Op-ed

What happened to originality?

Have you ever watched a movie or TV show, read a book or even played a video game that you felt like you have seen before? I am not speaking of a parody of work, but rather saying that most works are not exactly original. They seem to have an original story, but the book, movie, show or game could actually be gleaning influence from real life or another form of media. An example would be 1993’s “Groundhog Day” and 2013’s “Happy Death Day”. The respective stories of each movie revolve around the same idea: the protagonist is stuck in a time loop and they have to do something to have them continue. However, the only difference is that, in “Groundhog Day”, Bill Murray’s character, Phil Conners, must change his ways to stop his loop while “Happy Death Day”’s protagonist, Theresa “Tree” Gelbman, must find out who is her killer on her birthday and relives the same day again.

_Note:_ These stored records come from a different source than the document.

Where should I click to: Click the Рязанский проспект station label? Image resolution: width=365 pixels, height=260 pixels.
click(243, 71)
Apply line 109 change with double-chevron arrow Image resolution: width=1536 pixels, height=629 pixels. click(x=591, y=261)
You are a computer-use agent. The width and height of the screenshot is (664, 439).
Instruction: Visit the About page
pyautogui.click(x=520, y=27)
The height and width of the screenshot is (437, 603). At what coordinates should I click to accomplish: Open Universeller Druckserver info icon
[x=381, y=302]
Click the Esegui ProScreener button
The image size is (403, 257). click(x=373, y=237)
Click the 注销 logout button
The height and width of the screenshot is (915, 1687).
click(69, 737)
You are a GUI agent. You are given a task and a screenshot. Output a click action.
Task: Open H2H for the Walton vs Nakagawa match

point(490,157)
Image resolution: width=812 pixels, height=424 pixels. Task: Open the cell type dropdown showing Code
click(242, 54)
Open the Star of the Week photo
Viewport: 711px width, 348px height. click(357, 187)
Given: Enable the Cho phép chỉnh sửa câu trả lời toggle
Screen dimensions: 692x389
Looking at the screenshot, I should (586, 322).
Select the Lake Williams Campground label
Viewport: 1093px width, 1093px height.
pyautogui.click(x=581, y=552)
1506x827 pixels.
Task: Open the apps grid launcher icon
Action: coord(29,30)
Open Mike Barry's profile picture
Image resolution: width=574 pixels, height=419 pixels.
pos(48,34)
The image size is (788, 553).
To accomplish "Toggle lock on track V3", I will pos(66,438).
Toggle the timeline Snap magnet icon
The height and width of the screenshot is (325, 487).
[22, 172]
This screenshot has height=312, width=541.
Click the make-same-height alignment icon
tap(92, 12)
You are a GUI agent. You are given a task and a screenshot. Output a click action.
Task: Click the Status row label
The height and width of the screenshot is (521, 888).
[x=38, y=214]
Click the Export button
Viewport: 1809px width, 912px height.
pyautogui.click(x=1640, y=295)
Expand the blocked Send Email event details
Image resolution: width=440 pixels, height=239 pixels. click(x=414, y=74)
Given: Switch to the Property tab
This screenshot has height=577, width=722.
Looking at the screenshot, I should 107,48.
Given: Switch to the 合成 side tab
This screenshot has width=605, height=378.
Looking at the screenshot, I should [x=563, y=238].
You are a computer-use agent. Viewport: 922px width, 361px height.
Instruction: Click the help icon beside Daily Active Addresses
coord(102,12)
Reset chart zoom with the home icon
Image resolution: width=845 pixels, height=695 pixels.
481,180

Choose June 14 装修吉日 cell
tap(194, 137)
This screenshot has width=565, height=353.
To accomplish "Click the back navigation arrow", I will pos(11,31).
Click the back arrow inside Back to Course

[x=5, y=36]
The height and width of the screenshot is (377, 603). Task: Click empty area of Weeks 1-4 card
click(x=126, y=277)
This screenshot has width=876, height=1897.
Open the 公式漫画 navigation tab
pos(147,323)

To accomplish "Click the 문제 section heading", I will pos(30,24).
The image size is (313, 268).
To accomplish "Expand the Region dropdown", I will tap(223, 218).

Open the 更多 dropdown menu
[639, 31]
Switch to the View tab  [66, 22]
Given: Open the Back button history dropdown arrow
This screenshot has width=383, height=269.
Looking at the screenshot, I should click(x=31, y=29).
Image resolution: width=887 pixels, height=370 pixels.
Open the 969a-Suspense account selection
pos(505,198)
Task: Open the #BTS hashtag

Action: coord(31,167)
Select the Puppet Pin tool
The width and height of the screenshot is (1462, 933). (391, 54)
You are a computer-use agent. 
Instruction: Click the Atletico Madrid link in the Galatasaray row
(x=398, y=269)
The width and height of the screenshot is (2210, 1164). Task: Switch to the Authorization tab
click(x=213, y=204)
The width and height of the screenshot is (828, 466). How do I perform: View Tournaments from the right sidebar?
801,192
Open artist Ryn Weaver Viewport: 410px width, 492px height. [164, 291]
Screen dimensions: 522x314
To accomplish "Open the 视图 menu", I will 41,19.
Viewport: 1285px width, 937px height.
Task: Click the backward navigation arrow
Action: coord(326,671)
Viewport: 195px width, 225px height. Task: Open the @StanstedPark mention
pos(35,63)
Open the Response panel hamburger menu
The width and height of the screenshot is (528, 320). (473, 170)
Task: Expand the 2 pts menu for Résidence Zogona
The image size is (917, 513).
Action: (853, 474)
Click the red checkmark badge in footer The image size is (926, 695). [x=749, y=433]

While there may be a touch of difference between the two films, the concept of a protagonist reliving the same day forever unless they do something to have them return to reality render these movies disappointingly similar. The similar idea is seen in these movies, but the executions are different.

As stated before, the only way to make a product different from the original source is for the creator to make it their own. Since video games are a product of a collective rather than spearheaded by someone in particular, most video games can fall victim to appearing the same. A good example would be shooter-type games. If one were to boil down the “Call of Duty” and “Battlefield” series, they would find they have the same premise: play as a soldier that takes place during a war, shoot the enemies, complete certain objectives and beat the game. Even the multiplayer aspects of any shooter genre are roughly the same, whether they be in first person or third.

The only way to make these series stand out from each other would be their story and gameplay. One game could have different gameplay aspects such a health bar and quick time events while the other could just be a multiplayer game that has no single player mode. As long as a game or a movie is not a carbon copy of another, the product will be somewhat original—even if it comes from the same idea.

The idea of a protagonist going out to defeat the antagonist and finally receive a reward or satisfaction is nothing new. In fact, these are rather updated stories from ancient times, such as in Greek legends where heroes like Perseus, Jason and Odysseus faced with a conflict they must resolve. With every story, they have been retold in various ways from books to the silver screen itself. The movie “O Brother, Where Art Thou?” starring George Clooney, is based around the ancient story, “The Odyssey”. Both versions have the protagonist go through trial and error in order to to return their wife—the difference being the film takes place during the Great Depression and the monsters are replaced with humans that fulfil the same role; not exactly an original story, but rather a revision of the ancient one. Many other old stories have been influenced, revised or even paid homage to in the modern day cinema. Sometimes they are done well and are remembered as classics, while others that are not entirely original flop harder than a fish on land.

The idea of remaking a story is not inherently a bad idea. However, as of late, there seems to be an abundance of remakes of film, shows and video games for the past 20 years. From the many reboots of “Star Trek” to the recreation of the “Tomb Raider” franchise, there have been few new ideas. If there were, they are either hidden in obscurity or had outright failed on their opening day.

Sometimes bringing back an old favorite is questionable. An example of this would be the animated show “Avatar: The Last Airbender” and its live-action film adaptation, “The Last Airbender”. Why in the world would a gem of animation be made into a film in the first place? Now, this show is going to be remade into a live-action series on Netflix. It is possible that this new show could be better, or at least good. But is it likely? That remains to be seen when it is released.

Overall, the stories that have been made for the past few decades are not entirely original. They have the influence of an ancient story or a derivatization of one from only a decade ago.